Saturday, August 22, 2009
I know it isn't the end of the year, but surprisingly, I am actually still capable of reflecting.
This year, I've learnt to realise that:
- crying and hugging is only human. physical expression is not weakness.
- knowledge and music is human.
- love and happiness is very human.
I've never been able to readily accept how humans were any better, or even different at the very most, to everything else on earth. I still don't know, but I think the things above say it all.
Monday, August 17, 2009
Recently, I heard a song that managed to induce the most epic - 'epic', in the true sense of the word - feelings in me. I remember thinking at the time, I want to make my death make a difference. I want my life to matter. I don't know how it did so, but somehow, it invoked a strong sense of patriotism just waiting to burst from me.
For me, songs seemingly collect and store my memories and emotions. I don't particularly focus on the lyrics, or the melody, but more so on how the song makes me feel. I listen to different kinds of music as I go in and out of phases, but when I put my music library on shuffle, I can always remember my exact thoughts at that period in my life, and exactly how I felt about things.
I guess my this makes my iPod almost a massive memory/emotion data bank, but in the form of art.

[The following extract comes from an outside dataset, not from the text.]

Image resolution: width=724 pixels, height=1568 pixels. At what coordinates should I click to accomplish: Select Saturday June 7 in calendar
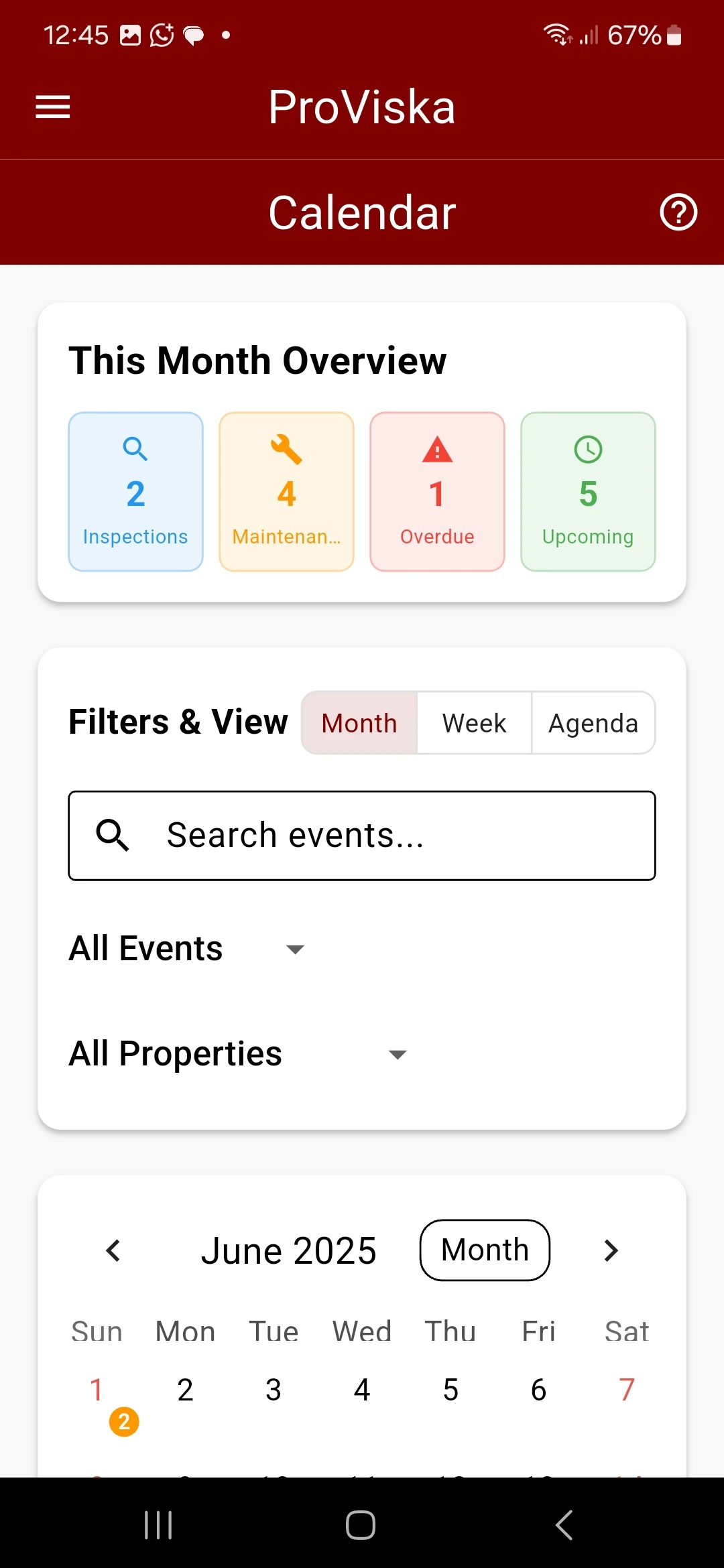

I also once used my white board to draw a small picture of my last thought every night before sleeping for a month. I look back now, 6 months on, and I can recall the events and every associated thought and emotion of each day.
Maybe it's just me. Maybe I'm just a nostalgic kind of person who also has the capacity to love the present day.
Labels: somewhat mushy
Saturday, August 15, 2009
It's been a while.
Right now, of about only 3 things I'm sure;
1. Peanut butter is the best thing in the universe.
2. People are pretty damn cool, except for the ones who aren't. Fortunately there aren't very many of them. Being happy just makes me feel overcome with a desire to love everybody and everything. I can honestly say that if I were to list the names of people I feel privileged to be around, it'd be every single person I know the name of - EXCEPT ONE.
It's just her air of superiority, despite being less of a person than everybody else. Trying her best to be slutty - dying her hair, kilograms of make-up on her face for nerd-school, flirting with as many teenage, hormone ravaged boys (err, -not- socially awkward boys either) as she possibly can, and shamelessly flaunting her body despite the blindingly obvious flaw in the fact that she's fat and fugly :@
Maybe not so much. But hey, there's absolutely nothing wrong with being hideous. It's just the strutting, the pouting; it drives me insane. Most larger people are absolutely beautiful, might I add, it's almost not fair. They are also some of the coolest, nicest people I know, but damnnnnnn, there doesn't seem to be a single, caring, humane cell in her body. She is so goddamn fake and pretentious. It literally astounds me. She wore fucking stilettos to school one day, because she "just felt like it" - actual quote. FFS.
Did I mention I go to a school with the words, "SCIENCE, MATHS AND TECHNOLOGY" in its goddamn name? I'm not too sure the boys mind at all.
3. There are somethings that I know I won't be able to comprehend and understand for a while, so I should stop wasting time pondering them, let alone try to put it into words for a god forsaken blog.
Saturday, August 1, 2009
Walking is an amazing phenomenon. It is your most reliable form of transport.
Walking takes you places.
The simple act of continuously put one foot in front of the other; it takes seemingly no effort, so for how long can one walk? It seems no matter how far I get, I feel I can always go a little further.
If only I had this attitude towards everything else in life. Thank you, walking.